If I were you I'd ask your pastor which part of the bible he is getting this from, and read it for yourself, and perhaps see if there is some context to the quotation.

I support your right to religiosity and I wish you the best with you and your path in life <3


----------



## erasercrumbs (Dec 17, 2009)

My social problems stem from Avoidant Personality Disorder and a massive inferiority complex, so your pastor's assertion could be considered generally correct if applied to me.


----------



## stylicho (Nov 8, 2003)

mcmuffinme said:


> If I were you I'd ask your pastor which part of the bible he is getting this from, and read it for yourself, and perhaps see if there is some context to the quotation.


I agree with this.


----------



## Hope22 (Jun 13, 2010)

I don't agree with this at all. While that may be one reason, I think there are many others that cause anxiety, like fear, worry, etc.


----------



## kelly0205 (Jan 28, 2010)

I talked to him about it, I have trouble with confrontation so this was hard for me. He did have a passage for me referencing the evil of man (I don't remember it now). 

He gave me further clarification on what he meant by "ugly." Since God is pure and holy, anything that falls short is considered sinful (ugly). So, if i'm experiencing anxiety, i'm committing sin. I'm not trusting the Lord. I feel ashamed of that on some level, because to not trust the Lord, you are sinning (calling Him a liar). So, anxiety is defined as our own unease with being fearful (which of course we do not want others to see). 

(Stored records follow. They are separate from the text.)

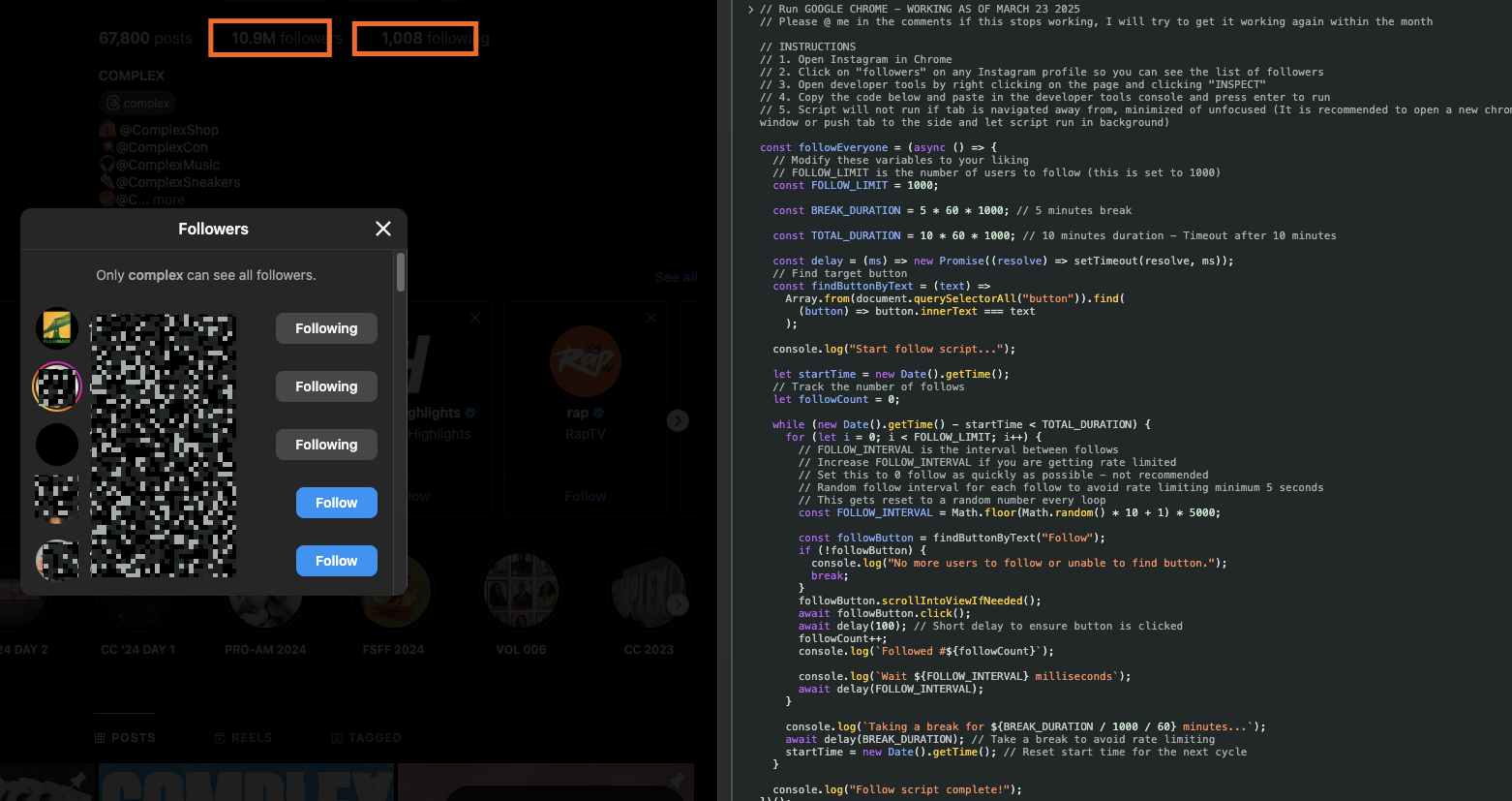Viewport: 1512px width, 801px height.
Task: Click See all suggested accounts
Action: pos(676,277)
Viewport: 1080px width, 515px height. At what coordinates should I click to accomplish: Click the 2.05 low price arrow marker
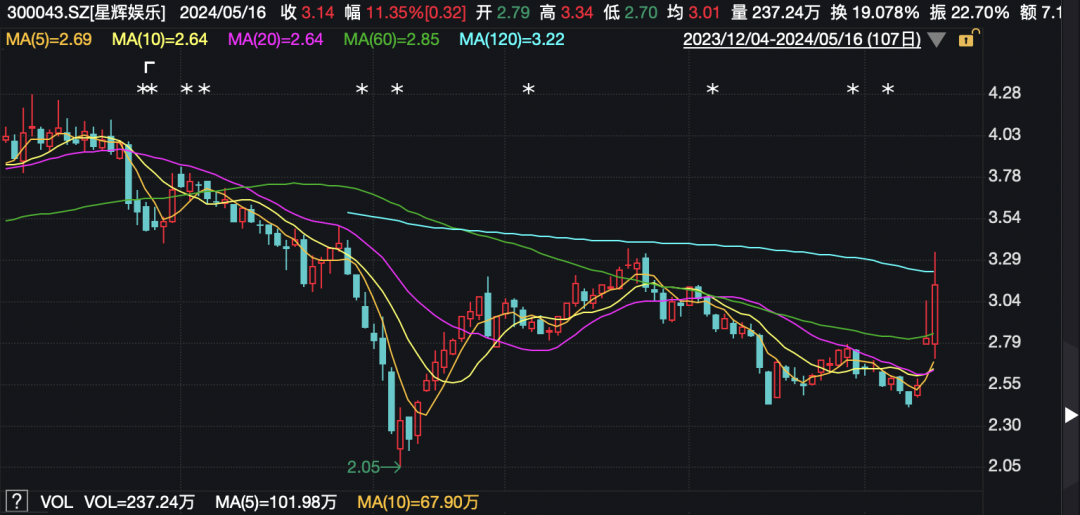pos(375,467)
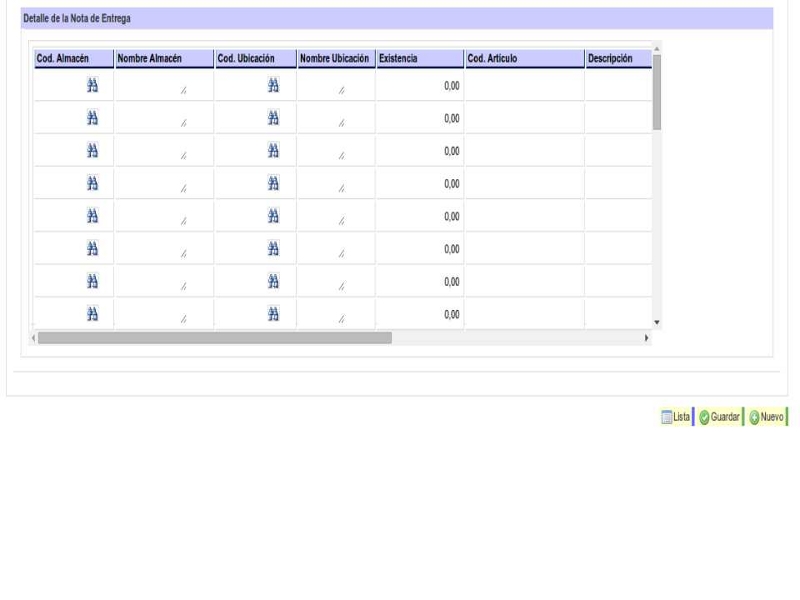Click the horizontal scrollbar right arrow
The width and height of the screenshot is (800, 600).
pyautogui.click(x=646, y=338)
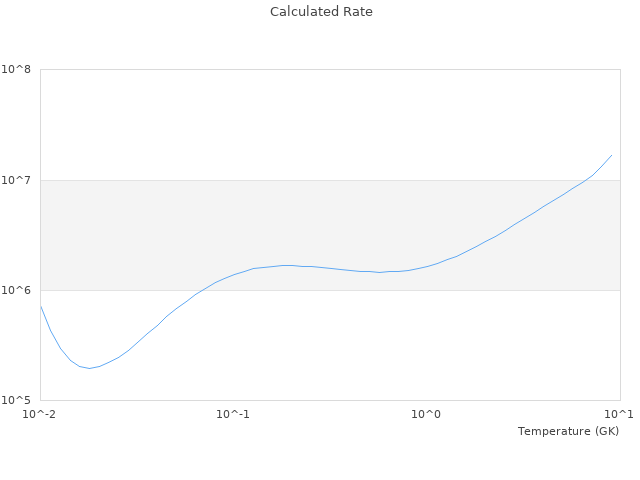Viewport: 640px width, 480px height.
Task: Select the 10^0 x-axis tick label
Action: 427,414
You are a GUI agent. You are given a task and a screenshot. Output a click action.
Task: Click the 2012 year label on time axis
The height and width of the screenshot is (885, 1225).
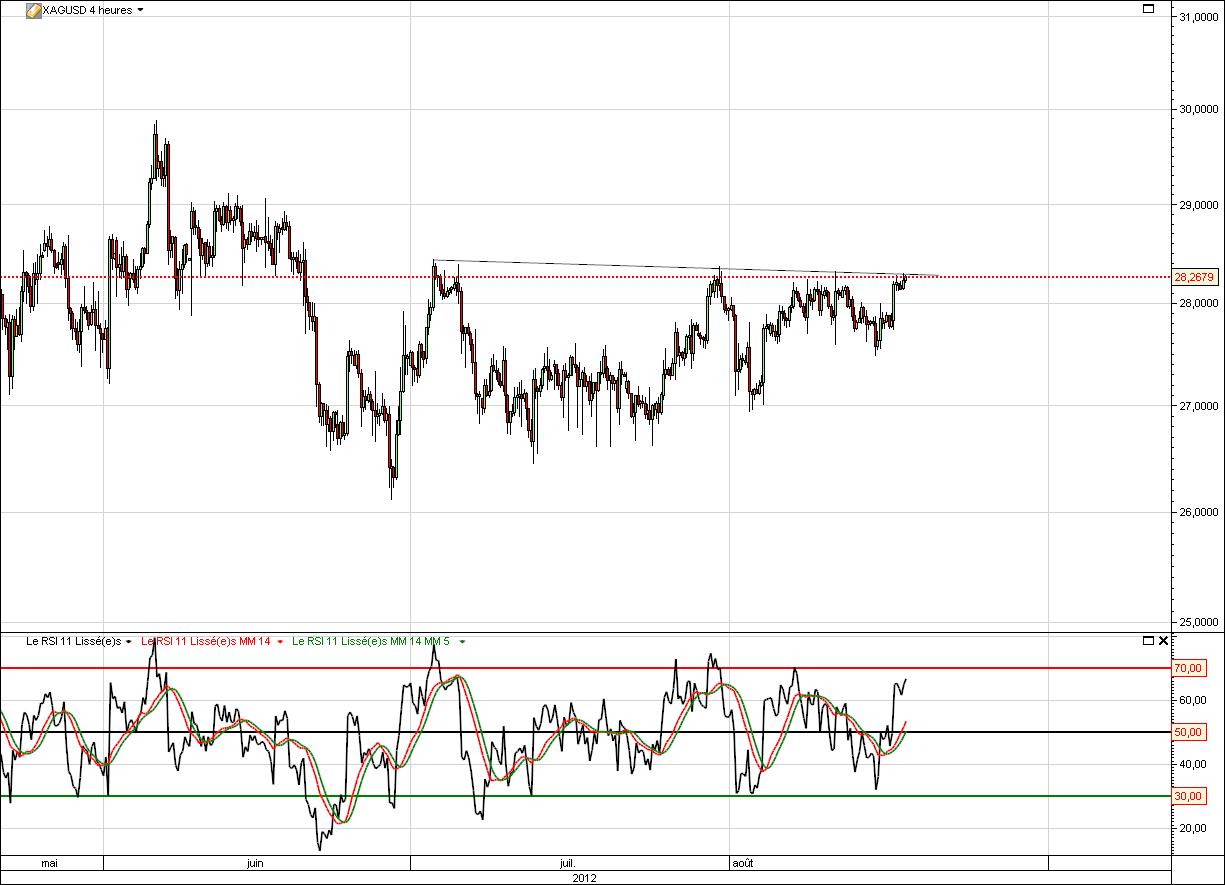[584, 877]
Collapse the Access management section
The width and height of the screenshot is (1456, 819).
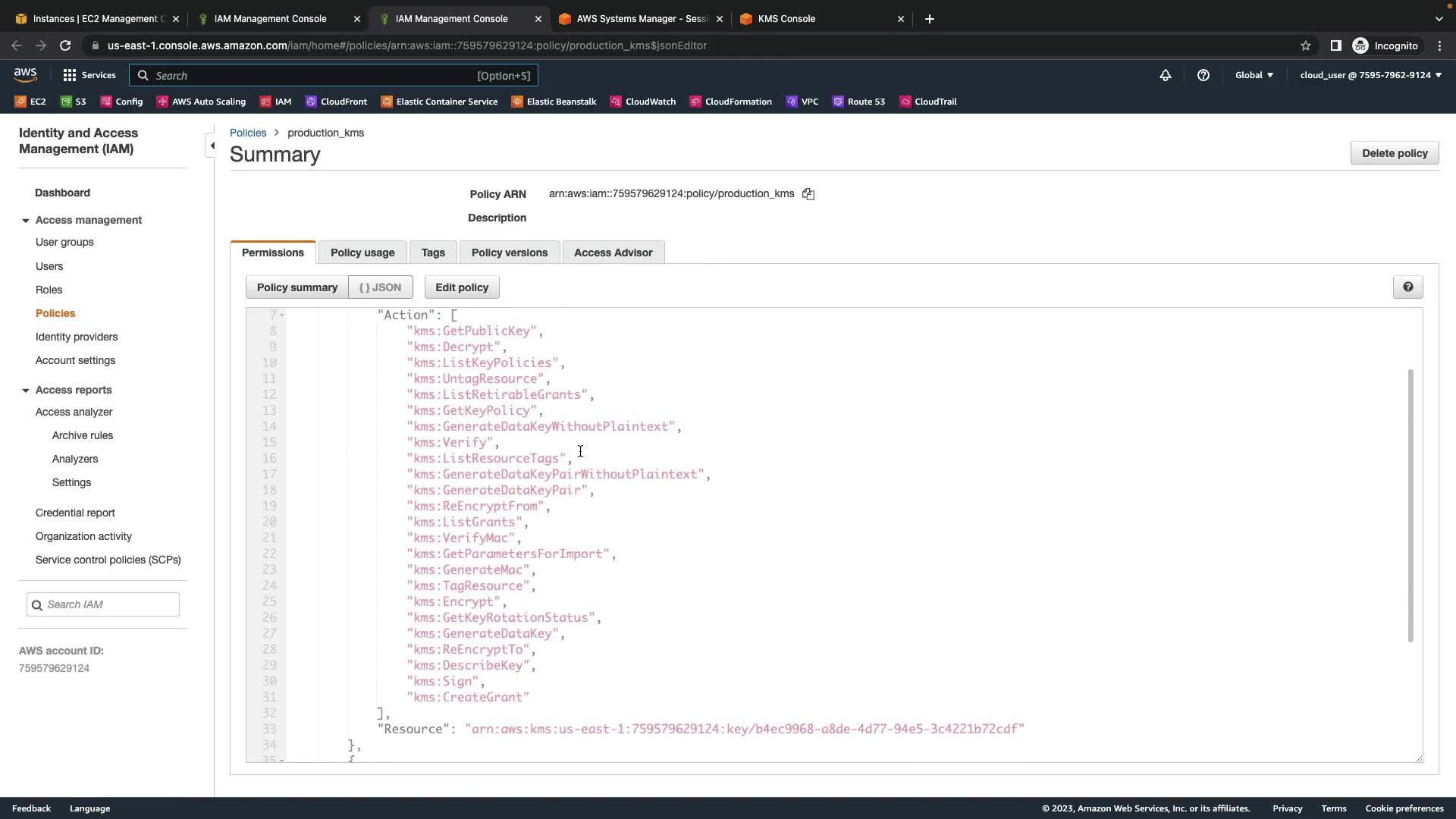26,221

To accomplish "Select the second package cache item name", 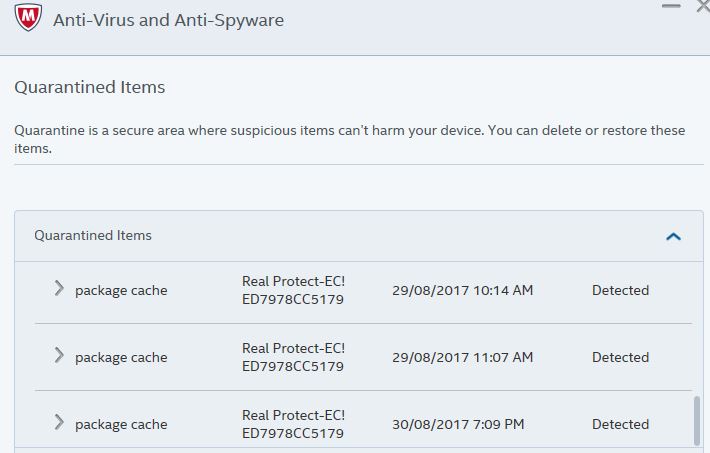I will point(121,358).
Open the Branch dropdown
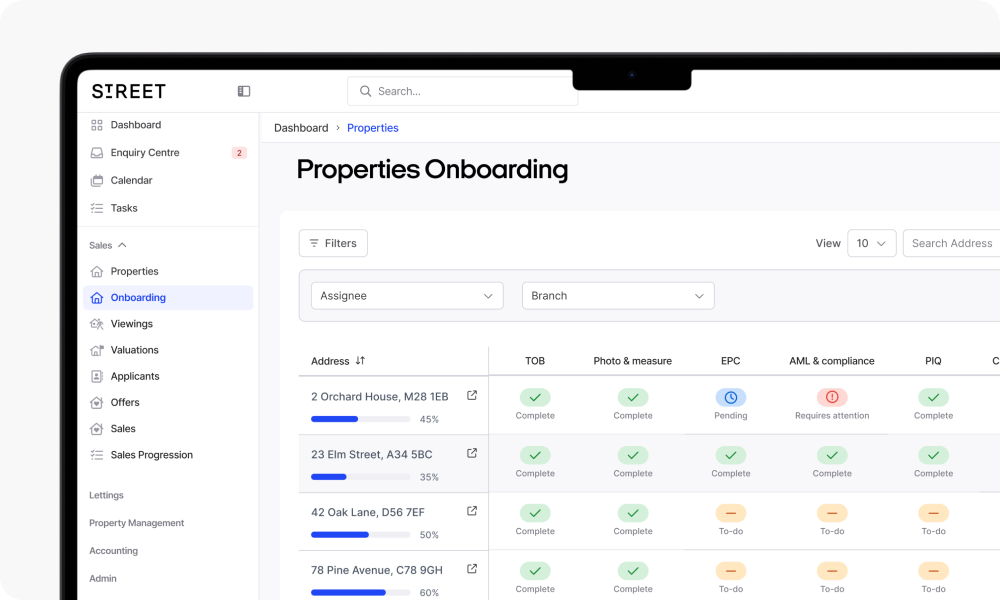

I agree in that is has more to do with social conditioning. But that is how he explained it in biblical terms. Thanks for the responses.


----------



## millenniumman75 (Feb 4, 2005)

Technically, it is - we are putting our fear first. That's a Top Ten No-No. In fact, it's #1. We can't help it, but we can. That is the problem. The way your pastor is presenting it is certainly not comforting. God is supposed to be the person you run to, but that would freak anyone out. I would look up some Scripture on fear - Job, a cool dude, is one example. That man had all kinds of stuff happen to him (lost TEN KIDS, ALL HIS FRIENDS, HIS HOUSE, HIS JOB, and got a NASTY case of ACNE!), and God let it happen! God was showing Satan that he can't mess with God's boys and girls because they won't give up. Neither should we!


----------



## mcmuffinme (Mar 12, 2010)

Anxiety is a natural feeling that god gave us to survive! If people didn't have fear and inhibitions they would get themselves killed. I don't think god gives people fixed personality traits and blames them for the genetic makeup he gave them.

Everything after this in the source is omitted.